Kari Lydersen’s New Book Documents the Mayor’s Attacks on the Public Sectors
Mayor Rahm Emanuel has not exactly endeared himself to many Chicagoans. Between bringing the NATO summit to Chicago and his attacks on CPS school funding and attempts to privatize public services in general, he has alienated large portions of the Chicago citizenry. Kari Lydersen, a Chicago-based reporter and author and former journalism professor at the School of the Art Institute of Chicago, examines Rahm Emanuel’s career in her latest book. “Mayor 1%: Rahm Emanuel and the Rise of Chicago’s 99%” documents the politician’s career from investment banker to Obama Administration Chief of Staff to Mayor of Chicago, as well as the rise of organized opposition to his administration.In late summer 2011, a short time after Emanuel took office, Lydersen was approached by Haymarket Books to write a book on Chicago’s new mayor. “I’m really honored they would think of me for such an ambitious project,” says Lydersen. “They were really forward-thinking — lots of Chicagoans are furious about [Emanuel’s] policies and understand where he stands in the bigger picture these days, but at the time most people were more ambivalent or uninformed about [his] ideology and background and what his leadership would mean for Chicago.”
As Lydersen began her investigations, she was determined not to write a book that simply vilified Emanuel. “I definitely set out to write objectively about Emanuel … though most journalists including me would admit that true objectivity is nearly impossible to define or achieve,” Lydersen says. “Open-minded is probably a better term.” However, as the investigation continued, she realized she could no longer keep her writing free of personal experiences.
She made the decision to include stories of people involved in political actions against the Emanuel administration. Lydersen used their stories to illustrate public frustration with a mayor who refused to listen to the people of Chicago. “The more I reported, observed, and talked with people, the more I became frustrated and in some cases even outraged — as an individual citizen — at the way this elected official was treating his constituents.” She tried to describe the scenes that generated these feelings so that readers could get a sense of the “dynamics and symbolism that upset me and the people I interviewed so much. … I tried to stick to that old journalistic adage of showing rather than telling.”
Emanuel and his administration have a reputation for being very closed to journalists, and Lydersen, too, experienced great difficulty in gathering information from Emanuel and his office. According to Lydersen, “Rahm Emanuel’s administration did not work with me at all on this, which I think is a shame and a facet of their overall lack of transparency or interest in dialogue. I would have liked to understand more about his own thoughts and approach, but I was not able to get that from him or his office.”

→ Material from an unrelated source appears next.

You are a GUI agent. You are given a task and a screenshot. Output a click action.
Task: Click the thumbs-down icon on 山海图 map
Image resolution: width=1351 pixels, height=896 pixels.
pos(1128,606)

“Mayor 1%” also investigates the opposition movement Emanuel has provoked during his tenure as mayor of Chicago. Lydersen covers the high profile Chicago Teachers Union strike of last September and the ongoing conflicts over the fate of CPS schools and teachers. And she addresses the multiple anti-NATO protests that took place during the four days surrounding the summit in May of last year. Lydersen highlights one faction of Rahm resistance in particular: the Mental Health Movement, which she felt was somewhat overshadowed by larger acts of resistance. Lydersen calls the movement truly grassroots. “[These] people with very little economic or political power in the traditional sense … nonetheless have stood up in very brave, creative and effective ways to demand that their needs be met and that they be treated with dignity and respect. I think they are truly inspiring.”
In two years, Rahm Emanuel has already demonstrated his desire to privatize many of the city’s public services, like public schools and mental health clinics. Throughout the book, Lydersen explores his privatization agenda and the impact it has on many communities across Chicago. The author entwines the personal experiences of activists and community organizers fighting to preserve Chicago’s public services with investigations into the Emanuel administration’s policies. “Privatization is a complicated concept that can play out in different ways,” she says. “The privatization of the parking meters under Mayor Daley was disastrous in numerous ways. Rahm Emanuel is definitely a big proponent of privatization, though he is also aware of how opposed to privatization many people are.”
Lyderdsen covers Emanuel’s privatization of once-public services including health care, mental health clinics, janitorial service and, most prominently, public education. “Emanuel got much attention for launching the Infrastructure Trust, which he says is not privatization per se though it invites the private sector into the funding and operation of public institutions,” Lydersen says. “Public private partnerships can be positive … but privatization is a way to gut the whole concept of a public safety net and a social contract that promises to protect the most vulnerable.”